Dans les deux affaires à l’origine du contentieux, des salariés sont décédés des suites d’une maladie professionnelle liée à la manipulation de l’amiante dans le cadre de leur activité. Leurs ayants droit ont par suite engagé une action aux fins de reconnaissance de la faute inexcusable de l’employeur...

Régime depuis 2009...

Cependant depuis 2009, les juges de la Cour de cassation considéraient qu’une rente perçue par les salariés placés dans cette situation avait pour objet de recouvrir l’indemnisation des pertes de gains professionnels ainsi que l’incapacité professionnelle découlant de l’accident ou de la maladie. Elle visait à recouvrir l’essentiel des préjudices du salarié.

Il restait néanmoins possible d’obtenir une indemnisation au titre des souffrances physiques et morales. Mais, une présomption étant établie d’une indemnisation réparant tout le préjudice, il fallait apporter la démonstration que la rente ne couvrait en réalité pas son intégralité (ou « déficit fonctionnel permanent » - cf. Cass. civ. 2, 28 février 2013, n° 11-21.015).

° L’ANALYSE DE LA COUR DE CASSATION

Par les arrêts du 20 janvier 2023, la Cour opère un revirement et inverse son raisonnement.
Les juges ont pris acte du fait qu’il est trop difficile pour les salariés victimes d’apporter la preuve que la rente prévue par le code de la sécurité sociale ne couvre pas déjà ces souffrances physiques et morales. En conséquence de quoi la présomption de couverture du déficit fonctionnel permanent est désormais écartée.
Cela a pour conséquence de permettre aux victimes (ou à leurs ayants droit) d’obtenir une réparation complémentaire pour les souffrances physiques et morales endurées après « consolidation » (définie comme étant l’état définitif des séquelles dont est victime une personne).

° ECLAIRAGES

La décision rendue par la Cour de cassation est rendue dans le cadre spécifique des victimes de l’amiante. Néanmoins, la formation de jugement et la formule utilisée permettent de considérer que cela est extensible à toute situation et affection de la santé d’origine professionnelle.

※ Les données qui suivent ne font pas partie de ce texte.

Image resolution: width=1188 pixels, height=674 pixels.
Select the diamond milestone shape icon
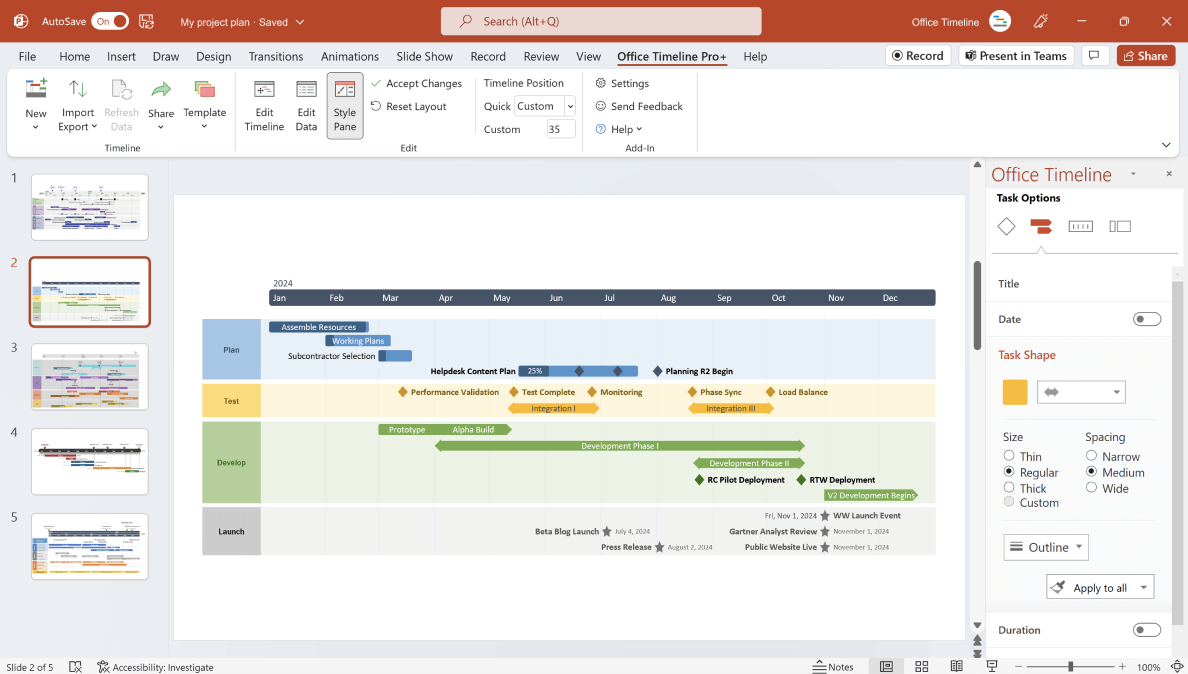(1006, 226)
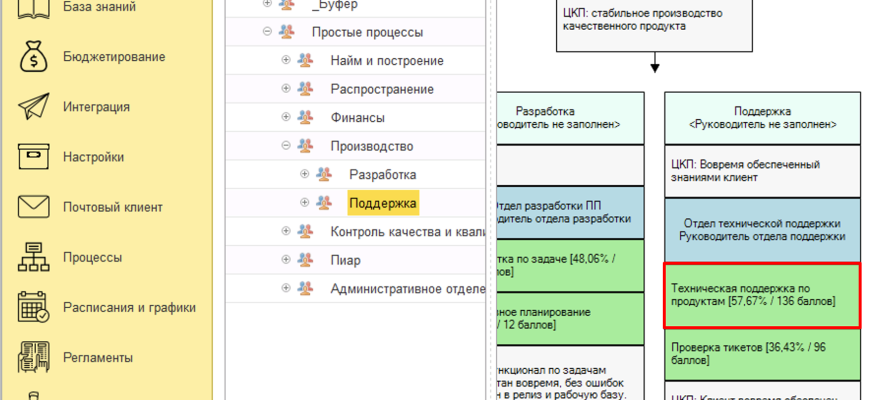Click the Проверка тикетов green block
Image resolution: width=870 pixels, height=400 pixels.
coord(762,353)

Cette question a effectivement été jugée par l’assemblé plénière de la Cour de cassation, la formation de jugement la plus solennelle.
On comprend dès lors l’importance que revêt cette décision et la volonté d’uniformisation du droit sur cette question.

Il est à noter que le Conseil d’Etat considère de longue date que la « rente d’accident du travail vise uniquement à réparer les préjudices subis par le salarié dans le cadre de sa vie professionnelle » (CE Contentieux, 8 mars 2013, n° 361273). Le Conseil d’Etat opèrait donc déjà, en effet, une distinction avec le préjudice moral et physique pouvant découler de l’accident (ou de la maladie professionnelle). Ce dernier pouvant faire l’objet d’une indemnisation spécifique...

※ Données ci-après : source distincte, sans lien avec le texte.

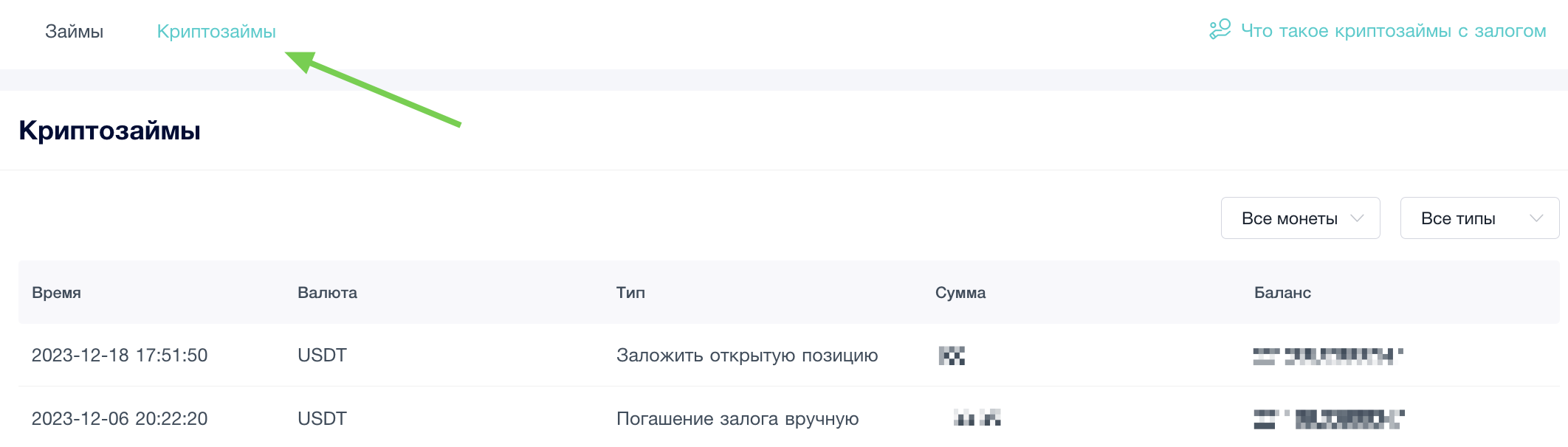Open 'Что такое криптозаймы с залогом' link

(x=1393, y=31)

Ces deux arrêts de janvier 2023 ne sont ainsi qu’un alignement de la pratique judiciaire dans la fonction publique en cours depuis dix ans déjà.

° DROIT EN ACTIONS

Dès lors que les organisations syndicales sont confrontées à la situation de salariés victimes d’accidents du travail ou de maladies professionnelles, il est raisonnablement permis d’envisager l’engagement de la responsabilité pour "faute inexcusable" de l’employeur.

Le fait que le salarié bénéficie ou non d’une rente versée par la caisse de sécurité sociale est aujourd’hui distinct du régime de la responsabilité de l’employeur.
L’important sera alors de démontrer l’existence d’un préjudice avéré (physique ou moral), en lien direct avec l’accident ou la maladie d’origine professionnelle définitivement reconnu.

Auteur Michel PEPIN, juriste, Pôle service juridique du Secteur Juridique National de l’UNSA.